HF -->> GH: complete
note over HF,GH: Ignore irrelevant and <br/> individual record sources <br/> for following steps
GH ->> HF: Identify an agency or <br/> geographic area
GH ->> HF: Identify record_type, <br/> name, and description
HF -->> GH: Confirm batch complete
end
GH ->> PDAP: Submit URLs for manual approval
Docstrings and Type Checking are checked using the pydocstyle and mypy
modules, respectively.
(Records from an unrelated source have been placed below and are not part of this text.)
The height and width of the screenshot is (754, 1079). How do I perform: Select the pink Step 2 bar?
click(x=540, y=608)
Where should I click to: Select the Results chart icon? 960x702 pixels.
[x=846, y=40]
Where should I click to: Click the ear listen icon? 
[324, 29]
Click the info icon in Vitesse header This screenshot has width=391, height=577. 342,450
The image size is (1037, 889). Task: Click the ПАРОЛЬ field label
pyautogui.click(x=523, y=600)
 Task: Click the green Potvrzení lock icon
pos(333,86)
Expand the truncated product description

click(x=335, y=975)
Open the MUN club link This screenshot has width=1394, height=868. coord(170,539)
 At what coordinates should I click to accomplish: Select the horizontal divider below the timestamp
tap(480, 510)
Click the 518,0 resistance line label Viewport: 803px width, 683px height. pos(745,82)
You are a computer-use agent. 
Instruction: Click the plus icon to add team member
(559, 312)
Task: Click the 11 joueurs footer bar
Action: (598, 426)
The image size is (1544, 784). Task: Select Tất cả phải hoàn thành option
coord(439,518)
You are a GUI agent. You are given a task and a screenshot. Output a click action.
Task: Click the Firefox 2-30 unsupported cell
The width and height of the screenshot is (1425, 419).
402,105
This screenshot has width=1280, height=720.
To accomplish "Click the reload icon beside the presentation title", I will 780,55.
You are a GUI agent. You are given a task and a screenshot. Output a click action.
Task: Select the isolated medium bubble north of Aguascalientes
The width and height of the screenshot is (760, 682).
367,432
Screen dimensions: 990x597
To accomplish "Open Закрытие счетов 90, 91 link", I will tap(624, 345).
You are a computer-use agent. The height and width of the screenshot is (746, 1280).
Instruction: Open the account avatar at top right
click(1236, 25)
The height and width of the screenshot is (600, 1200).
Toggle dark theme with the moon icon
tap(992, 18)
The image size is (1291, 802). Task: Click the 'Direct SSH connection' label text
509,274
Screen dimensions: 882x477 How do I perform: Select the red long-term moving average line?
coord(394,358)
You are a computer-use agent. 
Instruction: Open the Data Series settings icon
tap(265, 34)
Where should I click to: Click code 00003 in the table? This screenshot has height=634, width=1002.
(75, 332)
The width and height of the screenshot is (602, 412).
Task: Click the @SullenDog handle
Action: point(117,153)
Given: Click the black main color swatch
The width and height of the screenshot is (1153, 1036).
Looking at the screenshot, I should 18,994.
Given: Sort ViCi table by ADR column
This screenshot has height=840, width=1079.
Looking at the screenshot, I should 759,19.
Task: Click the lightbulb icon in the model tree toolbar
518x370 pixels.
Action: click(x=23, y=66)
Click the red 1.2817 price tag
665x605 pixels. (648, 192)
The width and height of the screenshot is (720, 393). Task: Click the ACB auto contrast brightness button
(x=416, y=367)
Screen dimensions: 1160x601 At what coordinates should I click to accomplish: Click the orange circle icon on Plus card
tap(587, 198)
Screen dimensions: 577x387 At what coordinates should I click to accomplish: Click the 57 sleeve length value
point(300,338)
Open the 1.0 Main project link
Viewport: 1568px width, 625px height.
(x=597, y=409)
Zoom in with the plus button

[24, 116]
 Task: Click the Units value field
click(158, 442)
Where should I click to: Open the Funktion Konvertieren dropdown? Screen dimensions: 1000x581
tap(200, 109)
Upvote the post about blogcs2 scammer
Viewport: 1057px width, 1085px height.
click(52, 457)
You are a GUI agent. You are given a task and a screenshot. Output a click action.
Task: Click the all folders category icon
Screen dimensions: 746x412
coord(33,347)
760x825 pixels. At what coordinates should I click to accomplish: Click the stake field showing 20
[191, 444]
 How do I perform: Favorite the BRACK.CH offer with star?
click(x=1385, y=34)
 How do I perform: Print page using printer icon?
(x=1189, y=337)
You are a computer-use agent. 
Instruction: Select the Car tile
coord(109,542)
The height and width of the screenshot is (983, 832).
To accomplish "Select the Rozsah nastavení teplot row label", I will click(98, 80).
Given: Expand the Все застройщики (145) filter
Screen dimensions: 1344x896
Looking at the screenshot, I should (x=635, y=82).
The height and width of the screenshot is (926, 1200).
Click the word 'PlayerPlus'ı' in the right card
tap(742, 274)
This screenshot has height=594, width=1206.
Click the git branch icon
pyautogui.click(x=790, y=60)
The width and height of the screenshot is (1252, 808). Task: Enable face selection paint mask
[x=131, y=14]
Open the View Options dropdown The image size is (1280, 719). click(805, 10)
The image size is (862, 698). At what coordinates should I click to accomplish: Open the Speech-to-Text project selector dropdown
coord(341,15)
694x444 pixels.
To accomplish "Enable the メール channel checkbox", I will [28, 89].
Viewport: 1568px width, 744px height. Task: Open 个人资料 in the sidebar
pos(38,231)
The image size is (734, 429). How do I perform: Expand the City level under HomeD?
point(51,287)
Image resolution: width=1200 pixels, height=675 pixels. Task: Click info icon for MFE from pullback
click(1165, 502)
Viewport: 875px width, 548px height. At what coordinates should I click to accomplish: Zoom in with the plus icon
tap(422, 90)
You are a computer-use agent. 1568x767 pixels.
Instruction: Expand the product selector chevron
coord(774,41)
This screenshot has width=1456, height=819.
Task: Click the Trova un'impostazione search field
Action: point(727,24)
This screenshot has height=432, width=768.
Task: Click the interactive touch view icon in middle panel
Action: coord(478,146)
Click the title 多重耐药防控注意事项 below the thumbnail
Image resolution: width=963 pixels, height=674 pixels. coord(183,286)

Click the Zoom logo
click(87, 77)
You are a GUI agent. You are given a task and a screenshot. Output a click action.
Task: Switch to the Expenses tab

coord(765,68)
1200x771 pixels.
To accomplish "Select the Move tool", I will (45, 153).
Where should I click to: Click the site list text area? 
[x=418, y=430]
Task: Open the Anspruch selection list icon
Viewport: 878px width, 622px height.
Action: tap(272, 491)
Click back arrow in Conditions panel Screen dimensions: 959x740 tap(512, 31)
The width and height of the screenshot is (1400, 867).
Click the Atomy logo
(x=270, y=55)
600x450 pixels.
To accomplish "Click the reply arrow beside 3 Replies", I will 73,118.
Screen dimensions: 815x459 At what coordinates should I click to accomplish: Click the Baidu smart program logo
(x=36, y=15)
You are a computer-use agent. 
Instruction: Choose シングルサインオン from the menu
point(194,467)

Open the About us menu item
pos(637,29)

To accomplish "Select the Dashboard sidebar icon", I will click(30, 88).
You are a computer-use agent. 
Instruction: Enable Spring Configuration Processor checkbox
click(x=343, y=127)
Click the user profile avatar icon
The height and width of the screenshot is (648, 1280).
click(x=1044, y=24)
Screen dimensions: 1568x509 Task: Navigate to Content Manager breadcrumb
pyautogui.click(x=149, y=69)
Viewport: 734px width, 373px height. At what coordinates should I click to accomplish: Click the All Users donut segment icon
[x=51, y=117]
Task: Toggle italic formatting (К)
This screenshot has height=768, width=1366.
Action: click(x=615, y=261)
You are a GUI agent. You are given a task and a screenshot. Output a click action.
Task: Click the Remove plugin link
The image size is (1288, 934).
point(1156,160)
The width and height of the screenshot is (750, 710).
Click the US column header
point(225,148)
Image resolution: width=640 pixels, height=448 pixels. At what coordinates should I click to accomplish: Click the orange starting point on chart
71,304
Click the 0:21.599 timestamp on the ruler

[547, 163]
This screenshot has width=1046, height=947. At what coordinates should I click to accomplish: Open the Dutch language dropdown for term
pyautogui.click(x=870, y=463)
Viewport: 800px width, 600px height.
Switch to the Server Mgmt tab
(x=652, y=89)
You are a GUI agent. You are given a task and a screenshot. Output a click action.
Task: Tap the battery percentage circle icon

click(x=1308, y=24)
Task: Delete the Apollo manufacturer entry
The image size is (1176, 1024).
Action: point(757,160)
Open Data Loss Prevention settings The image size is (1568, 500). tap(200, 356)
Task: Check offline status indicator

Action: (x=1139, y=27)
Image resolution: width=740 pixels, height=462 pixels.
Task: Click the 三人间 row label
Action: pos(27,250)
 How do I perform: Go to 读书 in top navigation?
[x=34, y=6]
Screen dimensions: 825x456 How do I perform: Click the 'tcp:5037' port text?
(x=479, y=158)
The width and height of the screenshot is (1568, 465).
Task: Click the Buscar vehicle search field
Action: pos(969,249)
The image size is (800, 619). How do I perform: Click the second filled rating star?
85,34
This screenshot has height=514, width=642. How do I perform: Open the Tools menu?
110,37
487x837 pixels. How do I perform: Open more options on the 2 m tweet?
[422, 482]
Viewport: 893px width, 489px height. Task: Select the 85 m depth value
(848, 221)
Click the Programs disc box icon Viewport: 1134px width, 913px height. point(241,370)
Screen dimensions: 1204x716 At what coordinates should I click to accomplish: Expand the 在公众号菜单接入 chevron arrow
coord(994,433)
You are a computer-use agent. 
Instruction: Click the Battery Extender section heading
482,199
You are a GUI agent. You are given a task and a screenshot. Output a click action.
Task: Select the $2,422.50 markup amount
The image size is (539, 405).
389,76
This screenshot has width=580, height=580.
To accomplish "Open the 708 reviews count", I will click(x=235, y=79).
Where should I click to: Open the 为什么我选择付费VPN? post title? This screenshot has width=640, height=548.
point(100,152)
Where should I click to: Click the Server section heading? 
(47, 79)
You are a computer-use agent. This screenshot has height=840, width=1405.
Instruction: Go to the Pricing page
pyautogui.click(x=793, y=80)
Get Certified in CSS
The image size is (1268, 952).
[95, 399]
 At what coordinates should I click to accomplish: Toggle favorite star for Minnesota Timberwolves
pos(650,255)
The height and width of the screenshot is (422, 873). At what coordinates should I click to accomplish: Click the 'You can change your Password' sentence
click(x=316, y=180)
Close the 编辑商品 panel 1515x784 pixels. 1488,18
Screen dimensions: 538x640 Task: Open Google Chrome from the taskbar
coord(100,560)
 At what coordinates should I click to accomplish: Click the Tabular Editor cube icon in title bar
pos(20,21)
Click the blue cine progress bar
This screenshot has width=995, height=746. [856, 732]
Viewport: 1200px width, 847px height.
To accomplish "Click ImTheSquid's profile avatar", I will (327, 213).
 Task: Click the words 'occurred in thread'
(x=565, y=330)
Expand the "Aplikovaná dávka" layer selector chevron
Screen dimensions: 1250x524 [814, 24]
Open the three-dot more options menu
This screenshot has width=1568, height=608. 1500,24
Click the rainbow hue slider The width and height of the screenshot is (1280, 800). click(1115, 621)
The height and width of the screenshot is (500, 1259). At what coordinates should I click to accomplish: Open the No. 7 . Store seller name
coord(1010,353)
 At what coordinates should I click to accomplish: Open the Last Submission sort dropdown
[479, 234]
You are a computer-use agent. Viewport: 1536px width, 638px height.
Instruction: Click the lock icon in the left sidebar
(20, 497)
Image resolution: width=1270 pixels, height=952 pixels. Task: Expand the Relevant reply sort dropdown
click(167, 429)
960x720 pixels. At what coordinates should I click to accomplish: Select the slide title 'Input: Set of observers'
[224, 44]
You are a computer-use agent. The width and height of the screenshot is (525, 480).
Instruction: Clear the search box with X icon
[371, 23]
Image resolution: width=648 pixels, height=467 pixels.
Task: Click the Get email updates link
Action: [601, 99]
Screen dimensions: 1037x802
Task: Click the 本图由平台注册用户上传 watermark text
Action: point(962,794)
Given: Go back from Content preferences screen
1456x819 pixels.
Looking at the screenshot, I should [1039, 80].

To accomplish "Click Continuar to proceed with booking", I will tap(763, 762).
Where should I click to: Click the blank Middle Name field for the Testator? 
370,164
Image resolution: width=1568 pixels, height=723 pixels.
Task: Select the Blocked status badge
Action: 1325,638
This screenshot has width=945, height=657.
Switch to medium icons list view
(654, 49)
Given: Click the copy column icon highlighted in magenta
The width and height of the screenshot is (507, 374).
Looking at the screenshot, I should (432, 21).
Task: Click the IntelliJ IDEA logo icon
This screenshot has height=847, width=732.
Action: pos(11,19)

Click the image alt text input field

When making a pull request, a Github Action (python_checks.yml
) will run and,
if it detects any missing docstrings or type hints in files that you have modified, post them in the Pull Request.
These will not block any Pull request, but exist primarily as advisory comments to encourage good coding standards.
Note that python_checks.yml
will only function on pull requests made from within the repo, not from a forked repo.